- [What you need to do] Please copy out, word for word, the part of the article on the nuclear weapons side event between "October 23rd, 2013" and "all nuclear weapons.", inclusive.

** start Extract to read **

First Committee Side Event Calls for Humanitarian Initiative to Prohibit Nuclear Weapons

October 23rd, 2013

The Permanent Missions of Indonesia and Switzerland to the UN sponsored a First Committee Side Event at the UN New York Headquarters on October 17 to discuss what one of the civil society representatives described as a “dance with many simultaneous steps”: moving towards the global abolition of all nuclear weapons.

The NGO speakers agreed that as long as nuclear weapons exist, they might be used. “We must not forget that nuclear warheads are still weapons,” Thomas Nash from ICAN UK said. “Use is implicit in possession,” Greg Mello, representing the Los Alamos Study Group, insisted. Referring to the chemical weapons attacks in Syria, IKV Pax Christi’s Susi Snyder stated: “As long as weapons of mass destruction are produced, stored, maintained and deployed, there remains a real possibility that local, regional or global political events lead to their use.”

** end Extract to read **
** start Source material **

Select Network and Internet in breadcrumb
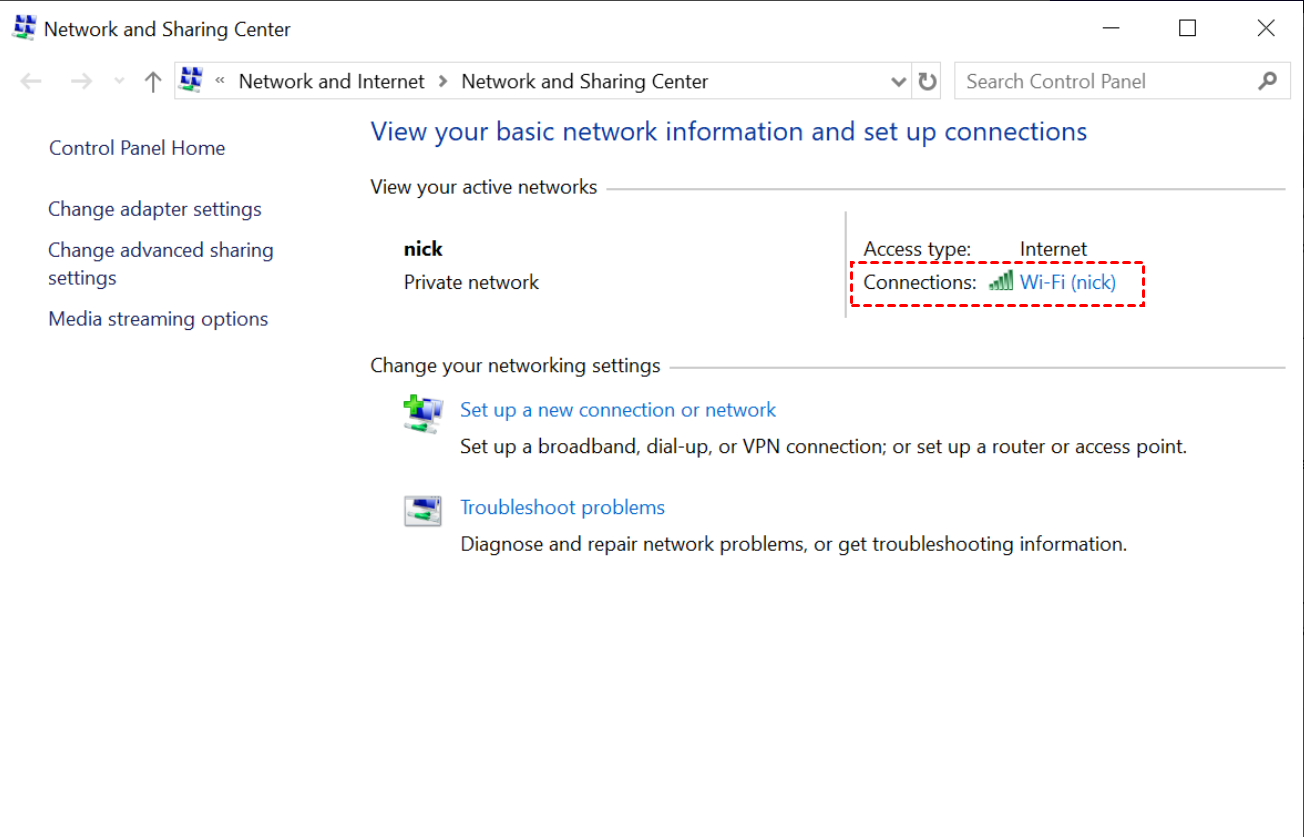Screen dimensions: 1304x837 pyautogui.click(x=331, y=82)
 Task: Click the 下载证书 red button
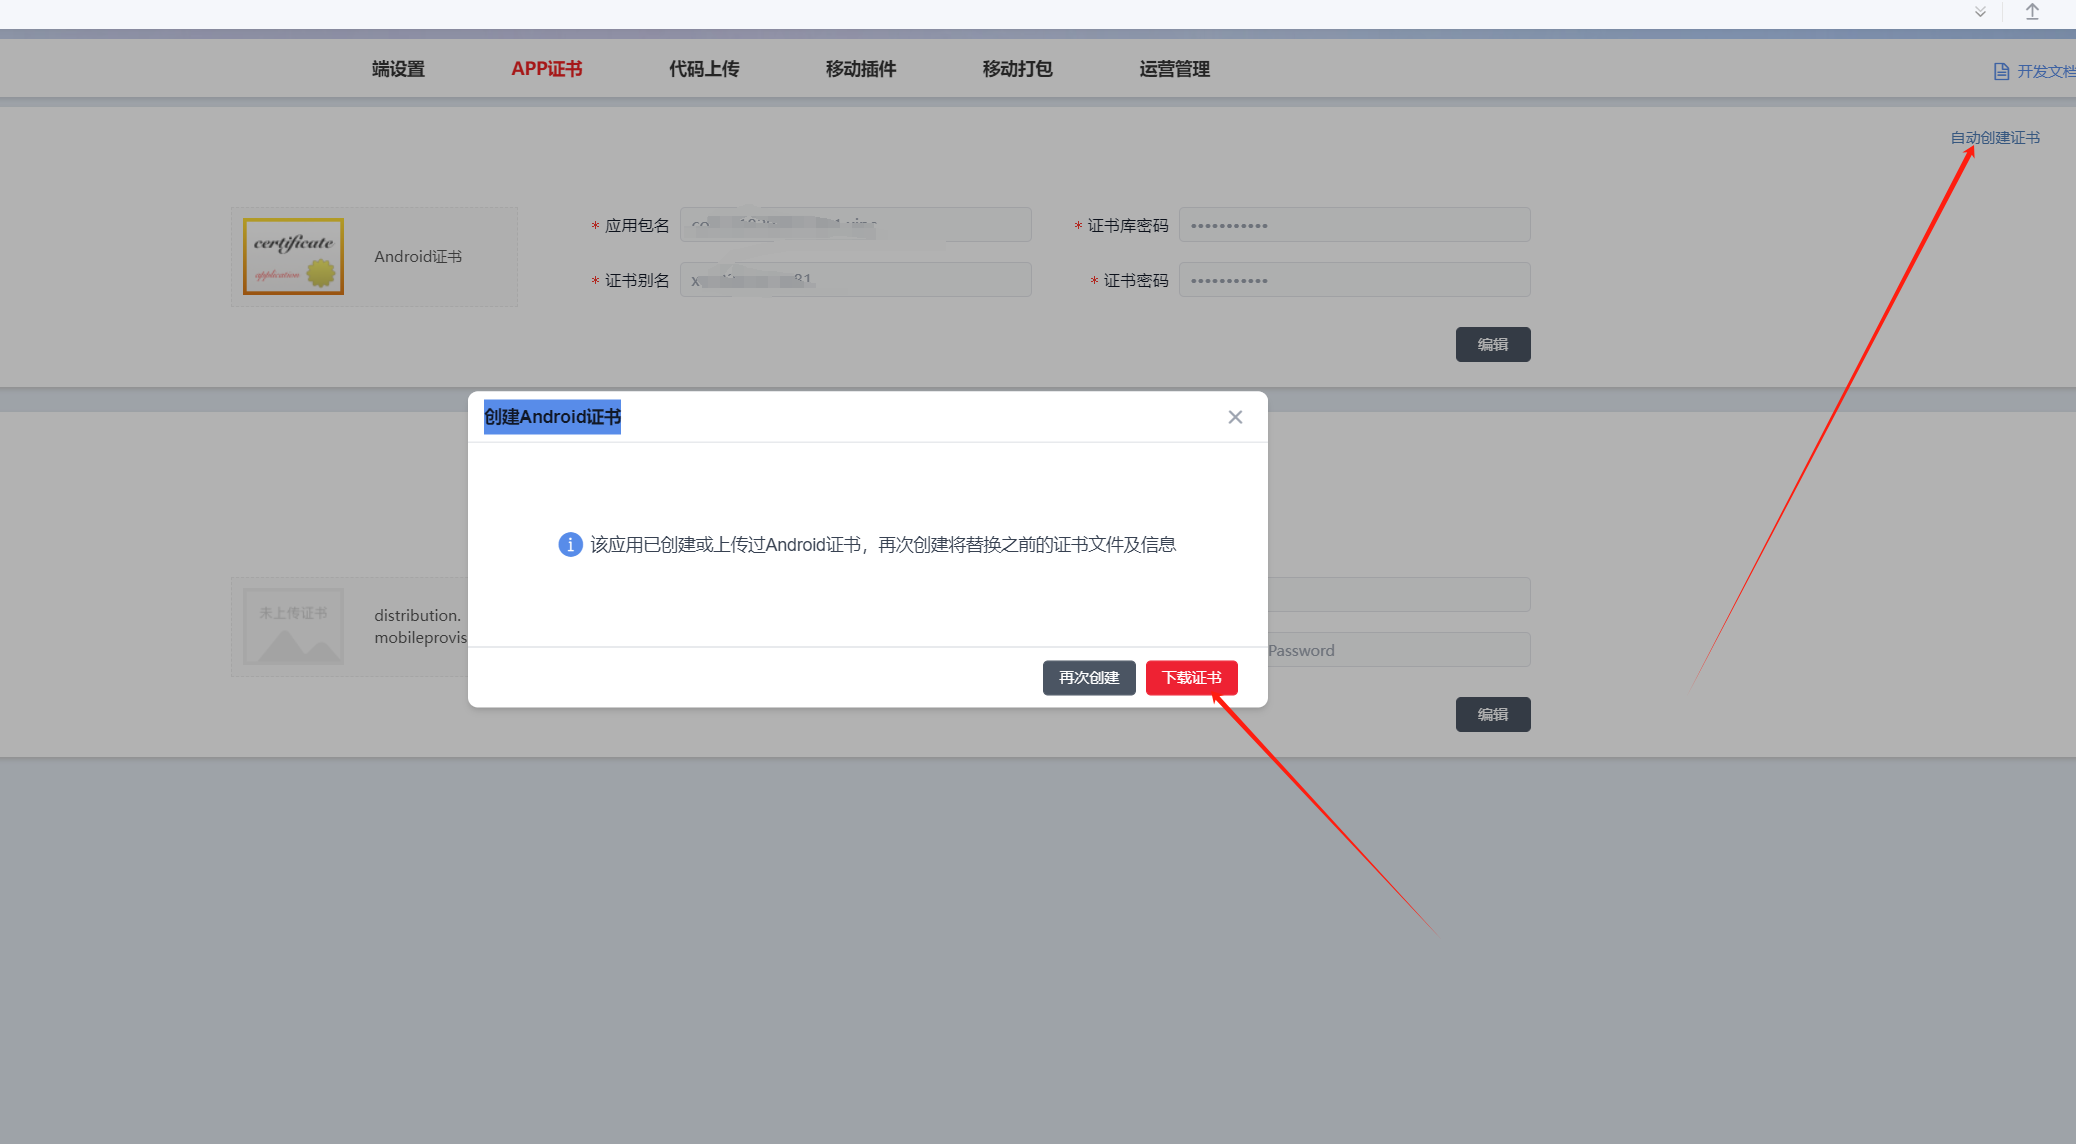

** end Source material **

- [Response to this task]
October 23rd, 2013

The Permanent Missions of Indonesia and Switzerland to the UN sponsored a First Committee Side Event at the UN New York Headquarters on October 17 to discuss what one of the civil society representatives described as a “dance with many simultaneous steps”: moving towards the global abolition of all nuclear weapons.